Yaşım ilerledikçe, daha içime, daha kendi dünyama dönüyorum, o küçük dünyada mutluyum… İçerisi çok keyifli… Ailem, dostlarım, kitaplarım ve  anılarım… Az ve öz…

Vazgeçme yetisine sahip olmadığım için; hayatıma çok nadir insan dahil ediyorum.
Onlar da buna değecek insanlar oluyor… Bu yetiyi  esirgeyen  Tanrı, seçme becerisinde ayrıcalıklı davranmış…

Bir yıla bakayım derken, yaşamımın tamamına  baktığımı fark ettim… Anılar inci gibi, tek tek oluşuyor ve  zaman zincirinde yerini alıyor…

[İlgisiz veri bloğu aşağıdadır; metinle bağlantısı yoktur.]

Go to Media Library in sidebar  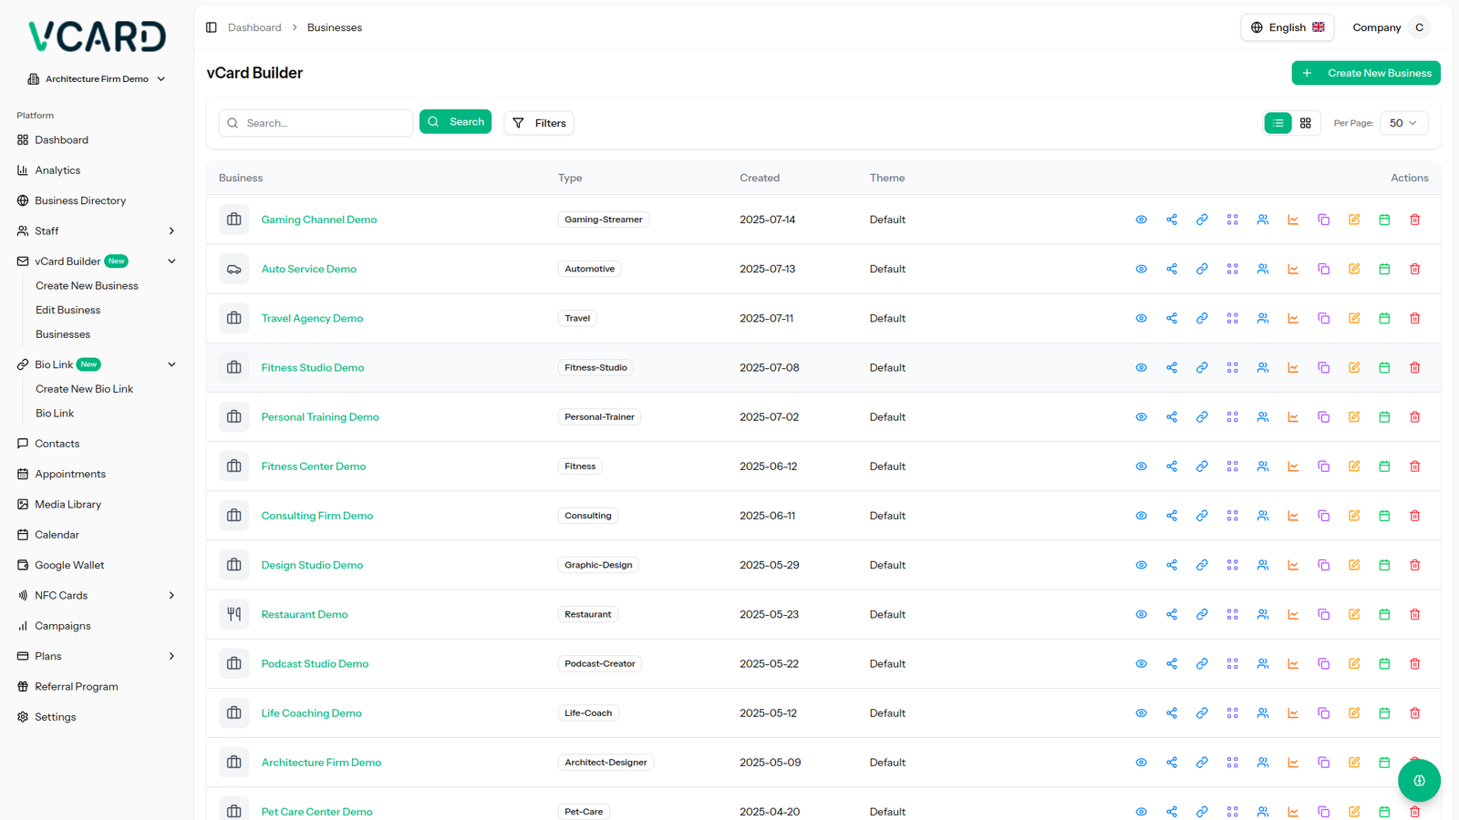pyautogui.click(x=67, y=504)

İnsan bazen belleğine hayret ediyor; yılları bir soluğa nasıl da sığdırıyor.

Gelecek yıl bana ne getirsin diye kendime sorduğumda; “var olanlar gitmesin yeter “ diyorum…

Sizler için dileğim; yeni yıl gönlünüzdekini getirsin… 

15 Ekim 2015 Perşembe

Sürgünde Bir Kovboy


"Doğan gün umutlara gebedir"
Jean Yvane /Sürgünde Bir Kovboy /s:60



Yaşamı katlanılabilir kılan şey, belki de güzel tesadüfler. Bir dost sahaf önerisiyle edindiğim öykü kitabına, en az öykü kadar, dostluk ve vefa kokan bir yazıda rastladım.

“o zaman iyi geçirilmiş bir yaşamın; bazıları için acının ta kendisi olduğunu düşündü” cümlesini okuduğumda, acıyı ortak dil edinenlerin, ortak paydasında bu kitap olmalı diye düşünmüştüm. Sanırım yanılmamışım…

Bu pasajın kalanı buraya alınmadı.